======== Exercise data ========

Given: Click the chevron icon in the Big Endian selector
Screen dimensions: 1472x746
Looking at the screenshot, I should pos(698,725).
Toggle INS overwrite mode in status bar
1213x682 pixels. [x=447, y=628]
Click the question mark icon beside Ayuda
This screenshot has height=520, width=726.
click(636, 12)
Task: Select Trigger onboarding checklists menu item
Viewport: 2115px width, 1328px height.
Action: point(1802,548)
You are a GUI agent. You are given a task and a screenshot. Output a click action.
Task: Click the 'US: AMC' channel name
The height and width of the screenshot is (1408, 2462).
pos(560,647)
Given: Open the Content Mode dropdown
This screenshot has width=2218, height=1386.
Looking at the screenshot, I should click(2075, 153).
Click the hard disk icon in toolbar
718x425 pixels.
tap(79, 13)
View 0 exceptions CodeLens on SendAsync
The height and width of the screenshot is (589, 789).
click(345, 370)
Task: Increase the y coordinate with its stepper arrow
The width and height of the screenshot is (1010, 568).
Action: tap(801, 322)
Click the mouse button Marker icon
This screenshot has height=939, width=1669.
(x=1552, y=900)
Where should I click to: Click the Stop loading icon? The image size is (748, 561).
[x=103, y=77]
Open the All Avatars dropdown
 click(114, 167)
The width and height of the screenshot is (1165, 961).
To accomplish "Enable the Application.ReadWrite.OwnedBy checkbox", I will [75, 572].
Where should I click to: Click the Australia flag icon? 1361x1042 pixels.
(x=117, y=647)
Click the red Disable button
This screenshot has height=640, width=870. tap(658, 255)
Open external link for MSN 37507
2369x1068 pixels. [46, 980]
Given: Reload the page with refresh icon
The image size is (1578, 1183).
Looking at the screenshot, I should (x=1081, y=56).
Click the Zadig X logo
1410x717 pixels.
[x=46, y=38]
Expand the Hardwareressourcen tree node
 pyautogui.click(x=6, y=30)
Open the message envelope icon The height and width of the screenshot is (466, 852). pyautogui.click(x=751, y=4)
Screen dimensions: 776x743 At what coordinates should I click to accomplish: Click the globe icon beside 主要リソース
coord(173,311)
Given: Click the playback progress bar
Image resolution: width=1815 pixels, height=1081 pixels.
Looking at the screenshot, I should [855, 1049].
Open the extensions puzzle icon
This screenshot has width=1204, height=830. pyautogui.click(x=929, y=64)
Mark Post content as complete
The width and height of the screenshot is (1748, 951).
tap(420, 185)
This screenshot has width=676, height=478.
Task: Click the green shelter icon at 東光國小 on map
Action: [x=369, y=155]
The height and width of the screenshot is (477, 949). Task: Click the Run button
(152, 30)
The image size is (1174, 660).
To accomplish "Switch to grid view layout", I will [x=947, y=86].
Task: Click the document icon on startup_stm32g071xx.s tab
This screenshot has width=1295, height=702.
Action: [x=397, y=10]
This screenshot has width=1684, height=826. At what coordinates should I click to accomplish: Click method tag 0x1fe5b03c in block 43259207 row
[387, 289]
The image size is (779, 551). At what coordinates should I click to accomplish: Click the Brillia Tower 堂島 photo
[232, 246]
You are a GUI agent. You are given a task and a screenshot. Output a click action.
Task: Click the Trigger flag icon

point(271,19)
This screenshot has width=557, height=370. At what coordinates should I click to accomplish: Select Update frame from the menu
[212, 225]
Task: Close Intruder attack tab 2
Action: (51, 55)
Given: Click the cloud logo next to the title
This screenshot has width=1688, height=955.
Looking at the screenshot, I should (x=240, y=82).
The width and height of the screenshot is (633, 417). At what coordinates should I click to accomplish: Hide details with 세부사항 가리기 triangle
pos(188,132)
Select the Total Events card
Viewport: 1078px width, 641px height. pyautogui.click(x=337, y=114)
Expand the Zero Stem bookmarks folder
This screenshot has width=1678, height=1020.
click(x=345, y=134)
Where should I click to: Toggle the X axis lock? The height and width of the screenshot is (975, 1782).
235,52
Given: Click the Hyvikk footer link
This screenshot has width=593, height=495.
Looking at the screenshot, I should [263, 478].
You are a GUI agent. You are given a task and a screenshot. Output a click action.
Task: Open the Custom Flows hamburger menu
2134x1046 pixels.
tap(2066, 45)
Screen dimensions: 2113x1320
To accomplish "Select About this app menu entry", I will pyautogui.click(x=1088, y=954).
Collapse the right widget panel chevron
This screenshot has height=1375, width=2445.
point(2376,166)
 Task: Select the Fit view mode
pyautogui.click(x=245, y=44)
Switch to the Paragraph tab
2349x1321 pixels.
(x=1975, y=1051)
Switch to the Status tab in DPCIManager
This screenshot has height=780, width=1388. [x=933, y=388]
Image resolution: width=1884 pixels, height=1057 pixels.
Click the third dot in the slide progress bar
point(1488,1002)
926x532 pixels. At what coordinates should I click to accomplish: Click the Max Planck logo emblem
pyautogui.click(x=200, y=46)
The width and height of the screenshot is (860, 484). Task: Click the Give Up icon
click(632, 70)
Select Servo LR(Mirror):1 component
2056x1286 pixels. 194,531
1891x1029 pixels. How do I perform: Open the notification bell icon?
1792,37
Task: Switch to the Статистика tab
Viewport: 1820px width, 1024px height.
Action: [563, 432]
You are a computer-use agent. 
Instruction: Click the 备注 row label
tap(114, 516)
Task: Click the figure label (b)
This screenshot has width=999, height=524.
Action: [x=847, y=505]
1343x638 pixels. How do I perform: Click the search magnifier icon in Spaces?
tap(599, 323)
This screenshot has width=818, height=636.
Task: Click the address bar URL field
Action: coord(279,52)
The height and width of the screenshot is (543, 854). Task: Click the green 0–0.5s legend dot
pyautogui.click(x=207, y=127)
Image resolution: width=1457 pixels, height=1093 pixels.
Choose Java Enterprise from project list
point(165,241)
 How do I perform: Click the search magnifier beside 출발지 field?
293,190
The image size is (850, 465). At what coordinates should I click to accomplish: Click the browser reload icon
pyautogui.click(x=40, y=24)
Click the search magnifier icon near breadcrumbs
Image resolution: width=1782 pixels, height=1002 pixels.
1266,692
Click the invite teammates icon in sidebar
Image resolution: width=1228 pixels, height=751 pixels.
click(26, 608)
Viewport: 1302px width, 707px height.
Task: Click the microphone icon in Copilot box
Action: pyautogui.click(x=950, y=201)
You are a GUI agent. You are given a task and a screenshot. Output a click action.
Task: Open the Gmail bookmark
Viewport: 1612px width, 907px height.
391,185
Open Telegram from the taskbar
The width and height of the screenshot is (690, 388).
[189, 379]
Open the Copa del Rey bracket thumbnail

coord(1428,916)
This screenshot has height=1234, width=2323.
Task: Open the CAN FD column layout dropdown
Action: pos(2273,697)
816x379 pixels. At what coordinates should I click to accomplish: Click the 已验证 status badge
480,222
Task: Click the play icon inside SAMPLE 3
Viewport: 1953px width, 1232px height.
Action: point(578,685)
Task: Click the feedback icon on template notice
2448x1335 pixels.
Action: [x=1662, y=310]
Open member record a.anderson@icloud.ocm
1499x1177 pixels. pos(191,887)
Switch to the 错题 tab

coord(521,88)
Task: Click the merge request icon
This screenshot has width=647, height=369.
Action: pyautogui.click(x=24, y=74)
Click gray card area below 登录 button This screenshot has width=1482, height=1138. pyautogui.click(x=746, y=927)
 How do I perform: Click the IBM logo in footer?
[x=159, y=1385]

========

* What you will do: Print out the records exactly as they were entered.

* Final answer:
Given: Click the chevron icon in the Big Endian selector
Screen dimensions: 1472x746
Looking at the screenshot, I should pos(698,725).
Toggle INS overwrite mode in status bar
1213x682 pixels. [x=447, y=628]
Click the question mark icon beside Ayuda
This screenshot has height=520, width=726.
click(636, 12)
Task: Select Trigger onboarding checklists menu item
Viewport: 2115px width, 1328px height.
Action: point(1802,548)
You are a GUI agent. You are given a task and a screenshot. Output a click action.
Task: Click the 'US: AMC' channel name
The height and width of the screenshot is (1408, 2462).
pos(560,647)
Given: Open the Content Mode dropdown
This screenshot has width=2218, height=1386.
Looking at the screenshot, I should click(2075, 153).
Click the hard disk icon in toolbar
718x425 pixels.
tap(79, 13)
View 0 exceptions CodeLens on SendAsync
The height and width of the screenshot is (589, 789).
click(345, 370)
Task: Increase the y coordinate with its stepper arrow
The width and height of the screenshot is (1010, 568).
Action: tap(801, 322)
Click the mouse button Marker icon
This screenshot has height=939, width=1669.
(x=1552, y=900)
Where should I click to: Click the Stop loading icon? The image size is (748, 561).
[x=103, y=77]
Open the All Avatars dropdown
 click(114, 167)
The width and height of the screenshot is (1165, 961).
To accomplish "Enable the Application.ReadWrite.OwnedBy checkbox", I will [75, 572].
Where should I click to: Click the Australia flag icon? 1361x1042 pixels.
(x=117, y=647)
Click the red Disable button
This screenshot has height=640, width=870. tap(658, 255)
Open external link for MSN 37507
2369x1068 pixels. [46, 980]
Given: Reload the page with refresh icon
The image size is (1578, 1183).
Looking at the screenshot, I should (x=1081, y=56).
Click the Zadig X logo
1410x717 pixels.
[x=46, y=38]
Expand the Hardwareressourcen tree node
 pyautogui.click(x=6, y=30)
Open the message envelope icon The height and width of the screenshot is (466, 852). pyautogui.click(x=751, y=4)
Screen dimensions: 776x743 At what coordinates should I click to accomplish: Click the globe icon beside 主要リソース
coord(173,311)
Given: Click the playback progress bar
Image resolution: width=1815 pixels, height=1081 pixels.
Looking at the screenshot, I should [855, 1049].
Open the extensions puzzle icon
This screenshot has width=1204, height=830. pyautogui.click(x=929, y=64)
Mark Post content as complete
The width and height of the screenshot is (1748, 951).
tap(420, 185)
This screenshot has width=676, height=478.
Task: Click the green shelter icon at 東光國小 on map
Action: [x=369, y=155]
The height and width of the screenshot is (477, 949). Task: Click the Run button
(152, 30)
The image size is (1174, 660).
To accomplish "Switch to grid view layout", I will [x=947, y=86].
Task: Click the document icon on startup_stm32g071xx.s tab
This screenshot has width=1295, height=702.
Action: [x=397, y=10]
This screenshot has width=1684, height=826. At what coordinates should I click to accomplish: Click method tag 0x1fe5b03c in block 43259207 row
[387, 289]
The image size is (779, 551). At what coordinates should I click to accomplish: Click the Brillia Tower 堂島 photo
[232, 246]
You are a GUI agent. You are given a task and a screenshot. Output a click action.
Task: Click the Trigger flag icon

point(271,19)
This screenshot has width=557, height=370. At what coordinates should I click to accomplish: Select Update frame from the menu
[212, 225]
Task: Close Intruder attack tab 2
Action: (51, 55)
Given: Click the cloud logo next to the title
This screenshot has width=1688, height=955.
Looking at the screenshot, I should (x=240, y=82).
The width and height of the screenshot is (633, 417). At what coordinates should I click to accomplish: Hide details with 세부사항 가리기 triangle
pos(188,132)
Select the Total Events card
Viewport: 1078px width, 641px height. pyautogui.click(x=337, y=114)
Expand the Zero Stem bookmarks folder
This screenshot has width=1678, height=1020.
click(x=345, y=134)
Where should I click to: Toggle the X axis lock? The height and width of the screenshot is (975, 1782).
235,52
Given: Click the Hyvikk footer link
This screenshot has width=593, height=495.
Looking at the screenshot, I should [263, 478].
You are a GUI agent. You are given a task and a screenshot. Output a click action.
Task: Open the Custom Flows hamburger menu
2134x1046 pixels.
tap(2066, 45)
Screen dimensions: 2113x1320
To accomplish "Select About this app menu entry", I will pyautogui.click(x=1088, y=954).
Collapse the right widget panel chevron
This screenshot has height=1375, width=2445.
point(2376,166)
 Task: Select the Fit view mode
pyautogui.click(x=245, y=44)
Switch to the Paragraph tab
2349x1321 pixels.
(x=1975, y=1051)
Switch to the Status tab in DPCIManager
This screenshot has height=780, width=1388. [x=933, y=388]
Image resolution: width=1884 pixels, height=1057 pixels.
Click the third dot in the slide progress bar
point(1488,1002)
926x532 pixels. At what coordinates should I click to accomplish: Click the Max Planck logo emblem
pyautogui.click(x=200, y=46)
The width and height of the screenshot is (860, 484). Task: Click the Give Up icon
click(632, 70)
Select Servo LR(Mirror):1 component
2056x1286 pixels. 194,531
1891x1029 pixels. How do I perform: Open the notification bell icon?
1792,37
Task: Switch to the Статистика tab
Viewport: 1820px width, 1024px height.
Action: [563, 432]
You are a computer-use agent. 
Instruction: Click the 备注 row label
tap(114, 516)
Task: Click the figure label (b)
This screenshot has width=999, height=524.
Action: [x=847, y=505]
1343x638 pixels. How do I perform: Click the search magnifier icon in Spaces?
tap(599, 323)
This screenshot has width=818, height=636.
Task: Click the address bar URL field
Action: coord(279,52)
The height and width of the screenshot is (543, 854). Task: Click the green 0–0.5s legend dot
pyautogui.click(x=207, y=127)
Image resolution: width=1457 pixels, height=1093 pixels.
Choose Java Enterprise from project list
point(165,241)
 How do I perform: Click the search magnifier beside 출발지 field?
293,190
The image size is (850, 465). At what coordinates should I click to accomplish: Click the browser reload icon
pyautogui.click(x=40, y=24)
Click the search magnifier icon near breadcrumbs
Image resolution: width=1782 pixels, height=1002 pixels.
1266,692
Click the invite teammates icon in sidebar
Image resolution: width=1228 pixels, height=751 pixels.
click(26, 608)
Viewport: 1302px width, 707px height.
Task: Click the microphone icon in Copilot box
Action: pyautogui.click(x=950, y=201)
You are a GUI agent. You are given a task and a screenshot. Output a click action.
Task: Open the Gmail bookmark
Viewport: 1612px width, 907px height.
391,185
Open Telegram from the taskbar
The width and height of the screenshot is (690, 388).
[189, 379]
Open the Copa del Rey bracket thumbnail

coord(1428,916)
This screenshot has height=1234, width=2323.
Task: Open the CAN FD column layout dropdown
Action: pos(2273,697)
816x379 pixels. At what coordinates should I click to accomplish: Click the 已验证 status badge
480,222
Task: Click the play icon inside SAMPLE 3
Viewport: 1953px width, 1232px height.
Action: point(578,685)
Task: Click the feedback icon on template notice
2448x1335 pixels.
Action: [x=1662, y=310]
Open member record a.anderson@icloud.ocm
1499x1177 pixels. pos(191,887)
Switch to the 错题 tab

coord(521,88)
Task: Click the merge request icon
This screenshot has width=647, height=369.
Action: pyautogui.click(x=24, y=74)
Click gray card area below 登录 button This screenshot has width=1482, height=1138. pyautogui.click(x=746, y=927)
 How do I perform: Click the IBM logo in footer?
[x=159, y=1385]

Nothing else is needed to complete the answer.